My worst episode was the day after my mother died; the moment I awoke, before I even opened my eyes, I felt the swelling tide overtake me and I wailed. Chris reached over to hold me as I had held him in the front seat of our car three months earlier, after our last visit with his mother, who had confusedly been trying to crawl out of her own skin to escape her relentless, unavoidable pain.
I was rocking, wailing, keening. I recognized in myself what I’d seen him, and what I’d seen in Lila in the front row at the funeral: head-between-the-knees gasping grief. We’d all been in the throes of it except Stella, the smallest and youngest of us, who watched quietly, her face unreadable.
“Don’t make her feel broken,” my therapist gently warned me. My initial response to her — you’re normal — had been spot on, my therapist confirmed. “Young children process grief differently. You can’t expect it to look the same as yours.”
Months passed. We navigated the ache of the holidays, hollow and empty, missing so many grandparents who had been there the year before. I noticed the length of time between each cathartic cry grew longer and longer. A bit of music here, a reminder of a joke there, and grief snuck back in like a ninja, overtaking me for a moment, but I could put my head in my hands for a moment, then come back up for air and keep moving forward.
A few weeks ago, Chris and his brother felt it was time to deal with their parents’ belongings. Some items were being donated, some sold. Finally came a sort of backwards moving day; rather than heading into a new adventure, my in-laws’ things were retrieved, their adventures having come to a close. Chris hauled a trailer filled with furniture and artwork from his parents’ condo, and one by one we found places in our home to integrate each item.
Nearly as an afterthought, he picked up some of the tchotchkes lining his parents’ shelves. A tiny figurine of two koalas clutching each other — I’d always found it hokey, but now it felt precious. A small turquoise bowl, always empty, waiting for something to fill it. And several pieces of Venetian glass fashioned to look like wrapped candies, forever waiting for someone to unwrap them and enjoy.

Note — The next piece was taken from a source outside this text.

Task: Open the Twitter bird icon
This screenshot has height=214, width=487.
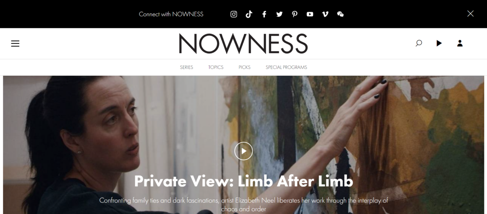Action: pyautogui.click(x=279, y=14)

Here in her dark bedroom, in Stella’s moist, open palm, was a piece of that Venetian glass candy, broken in two. Stella had always been simultaneously drawn to them and slightly frustrated by them — they looked so delicious, but they were just a tease. Chris had handed one of these glass candies to Stella after we finished bringing in the bulk of his parents’ things — it was the only one of her grandparents’ belongings that had been offered to her and her alone.
She’d carried it with her the rest of the day, a treasure and talisman, and was showing it to our guests when she tripped and dropped it. It was the sort of thing that I warned her about all the time. Be careful, take care of your things, you’ll lose them. But now was not the time for any of that. And anyway, taking care only goes so far. Everything breaks. Everything gets lost. Stella had learned that as well as anyone, earlier than many.
“Can we glue it back?” she asked as her sobs began to subside.
“Maybe,” I said, but I knew it would never be the same. It would never fool anyone into thinking it was real ever again. We’d be able to see the fissure immediately, proof of its vulnerability. “We can try.” We didn’t, though. It sits on a top shelf of her bedroom in two pieces, a sharp reminder.
We stopped talking. I rocked back and forth on her bed, holding her close, reverting to the keening motion every human leans into when things get thatbad. It was the same way I held my husband in August and again in September, and the same way he reached for me in November, the wordless soothing rhythm of a parent and child.
Our guests would be okay downstairs. We sat together in the dark. And I let her cry, and cry, and cry. Broken open, edges jagged, ready to grieve.